The project, which was known as CAPPS II, was to develop software to bar any passenger from getting on an airplane if a computer analysis of unidentified government terrorist watchlists and private commercial electronic records judged him or her to be a security threat. The project has been sharply criticized by congressional auditors.
The administration’s selection of Thayer — made with no fanfare last summer — has raised some eyebrows.
“To appoint someone who had to resign in public disgrace in lieu of being indicted is incredibly offensive,” said Charles Lewis, executive director the Center for Public Integrity, a private ethics watchdog. CAPPS II has been “one of the most sensitive projects in the U.S. government,” because “we are talking about data-mining the records of millions of Americans. The people in charge have got to be beyond reproach in every way.”
Thayer declined to be interviewed.
Conservative task force
But TSA spokesman Mark Hatfield said Thayer was qualified for the job because he helped the American Conservative Union organize a task force with other conservative and liberal groups, including the American Civil Liberties Union, to lobby on the government’s handling of citizens’ personal information, including CAPPS II.
“That was as direct involvement in that field as you can get,” Hatfield said.
Hatfield said the New Hampshire controversy was reviewed by those who appointed Thayer and posed no bar to his getting the federal job because no charges were filed and no action was taken against him by the state judicial conduct committee or the bar association.
“He faced the allegations for a significant time and significant cost, and at some point he chose to withdraw from the battle as it was in the best interests of himself and his family,” Hatfield said.
Months behind schedule, the two-year-old CAPPS II was sharply criticized in February by the Government Accountability Office, the auditing arm of Congress, for failing to fully address seven of eight targets for accuracy, privacy and security.
Concerned that the program would invade privacy and leave air travelers with no way of correcting its errors, Congress has prohibited the program’s deployment until those benchmarks are met. Earlier this month, Transportation Security Administration chief David Stone told Congress the program is being “reshaped and repackaged.”
Thayer’s fast-moving legal career — U.S. attorney at 35, state supreme court justice at 40 — came to an abrupt halt on March 31, 2000, when he resigned from the state’s highest court in a deal with New Hampshire Attorney General Philip McLaughlin.
‘Hang together ... or hang separately’
In return for Thayer’s resignation, McLaughlin agreed to drop plans to indict him. In a public report, McLaughlin criticized Thayer for participating in deliberations on a case he was recused from. He also said he would have sought felony or misdemeanor charges against Thayer for allegedly trying to influence the choice of a judge to hear his wife’s appeal of their divorce and threatening fellow justices if they allowed his conduct to be reported to judicial oversight groups.

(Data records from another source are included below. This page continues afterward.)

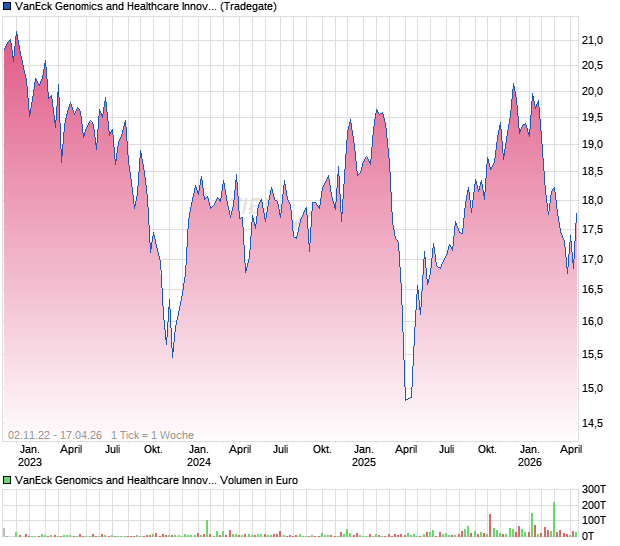Select the 'Jan. 2025' label on the time axis

(363, 456)

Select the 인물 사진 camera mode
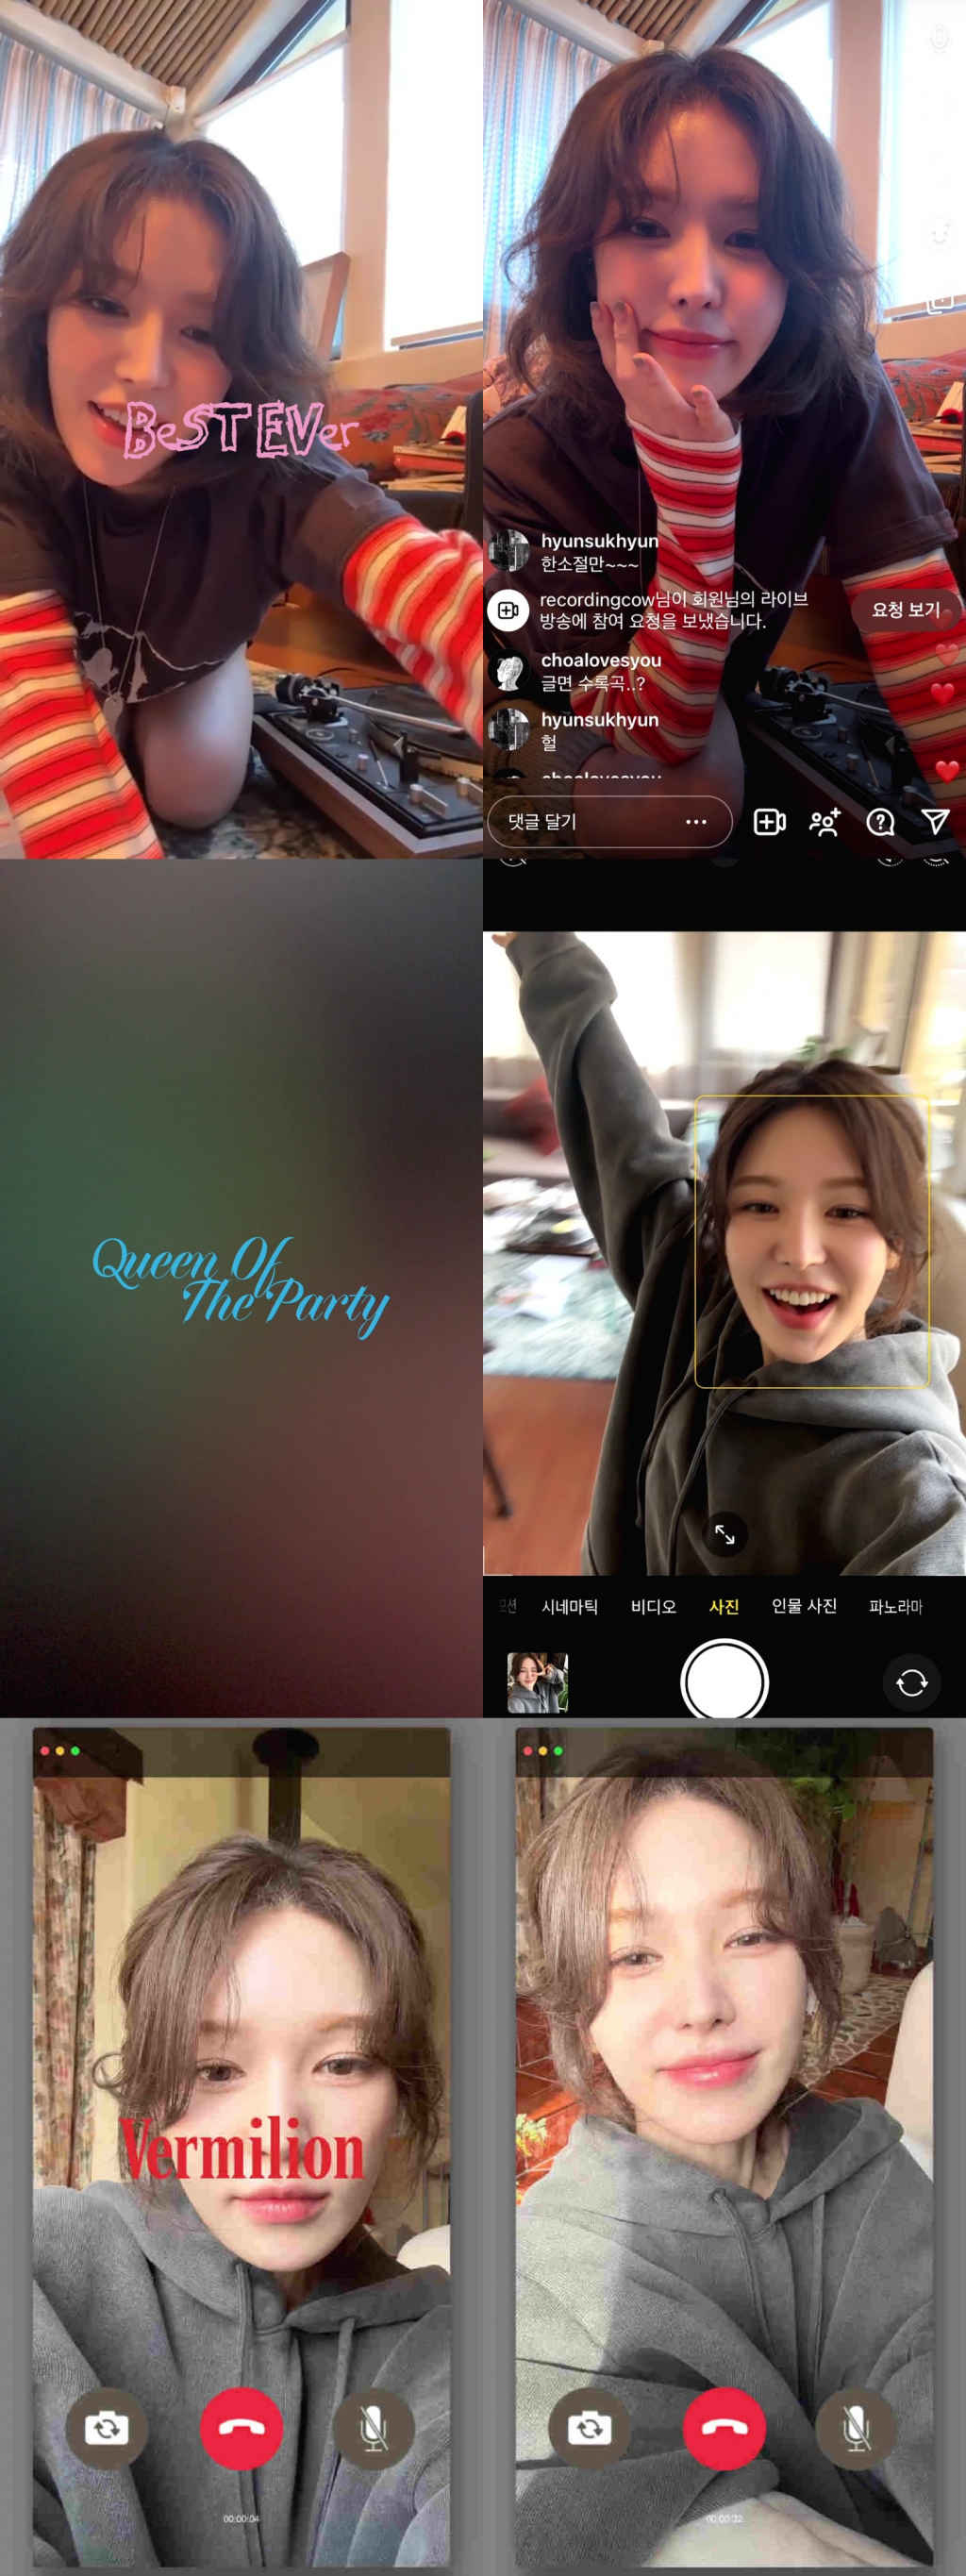click(x=803, y=1606)
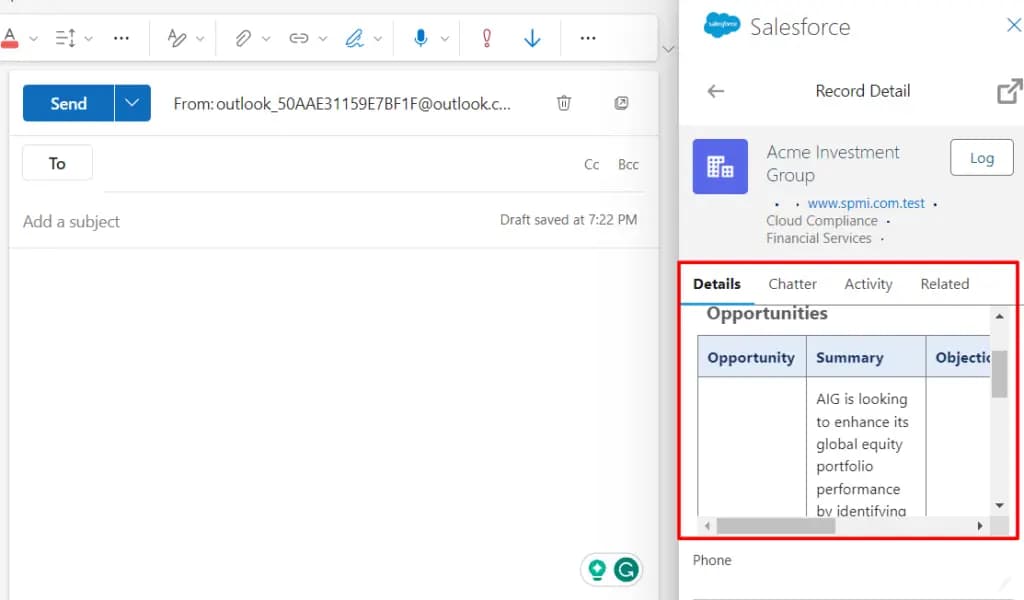
Task: Discard the draft with trash icon
Action: pyautogui.click(x=564, y=103)
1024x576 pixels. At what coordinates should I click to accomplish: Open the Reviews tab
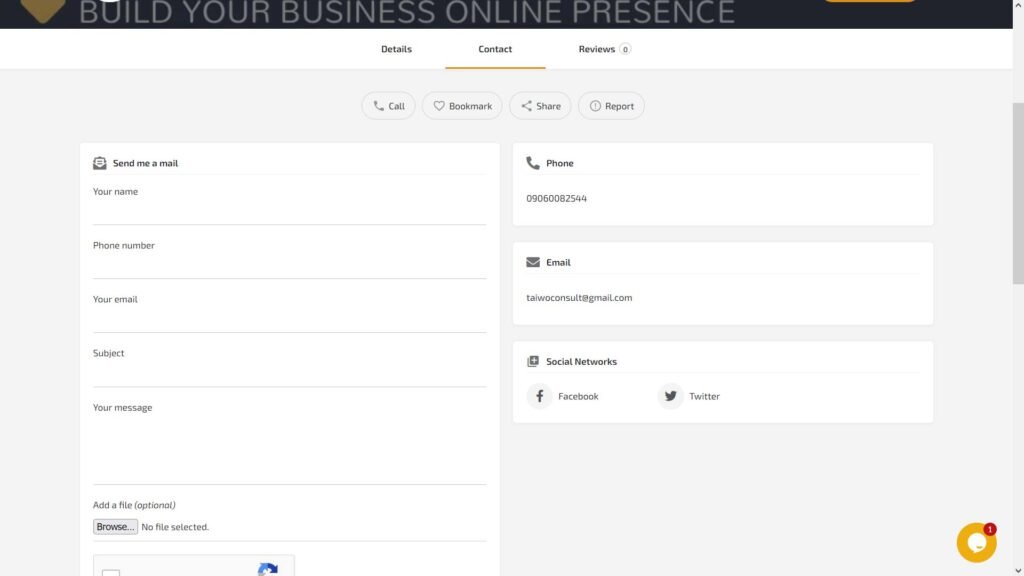point(597,48)
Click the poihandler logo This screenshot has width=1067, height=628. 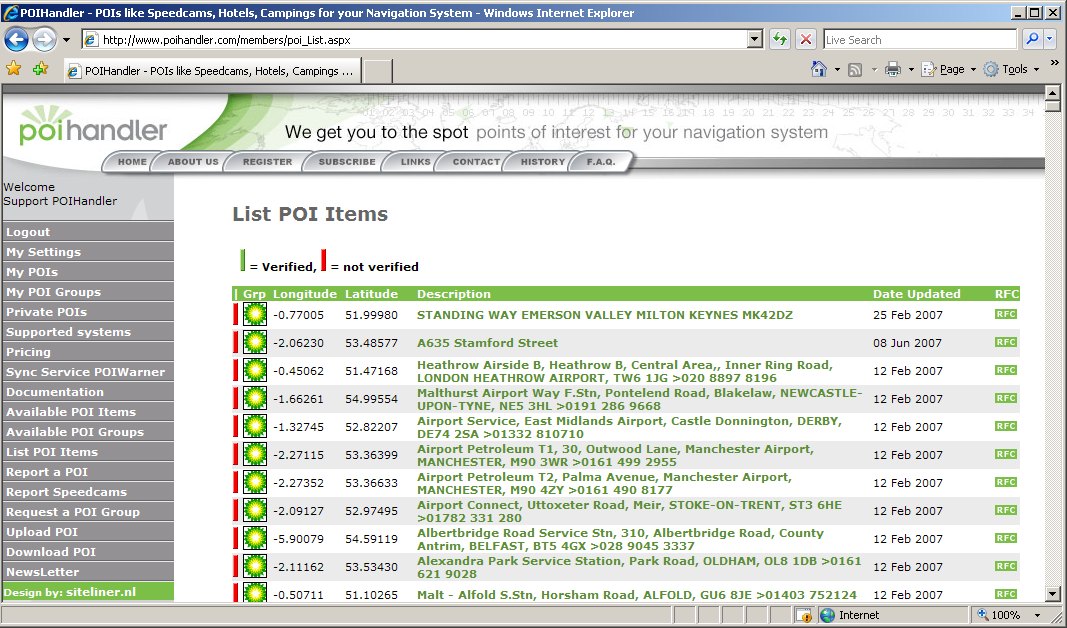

McLaughlin’s report said Supreme Court Justice John T. Broderick quoted Thayer as saying if his conduct were reported to oversight groups “I’m done. It’s over for me .... We all do it. We can either hang together on this or hang separately.” Chief Justice David Brock said Thayer told him, “I’m not going to hang alone.”
Thayer insisted at the time, “I committed no criminal act.” But McLaughlin had decided to seek the criminal indictment when Thayer volunteered to resign.
Two years after the episode, McLaughlin wrote Thayer in December 2002 and cited Thayer’s reputation for scholarship and fairness as a judge. He added that during the investigation, Thayer acted “in a most professional, forthright and honest manner.” But McLaughlin did not back off his findings, noting his report “will be a matter of public record forever.”
In a rare public appearance last fall, Thayer did not supply a biography like other witnesses who testified before a Pentagon advisory committee on privacy and computerized data-mining.
When asked about his qualifications to supervise CAPPS II, Thayer said then he had been executive director of a nonprofit group that reviewed privacy rights in post-Sept. 11 legislation and was a lawyer and former U.S. attorney. He made no mention of his 14 years on New Hampshire’s highest court.
On May 26, 2000, while trying to get his alimony and child support reduced from almost $36,000 a year to $6,000 a year, he told a New Hampshire court he had had trouble finding work after his Supreme Court resignation.
“Large law firms are not into risk. They do not want my name associated with them so long as we have this kind of publicity in New Hampshire,” he said, according to the Portsmouth, N.H., Herald.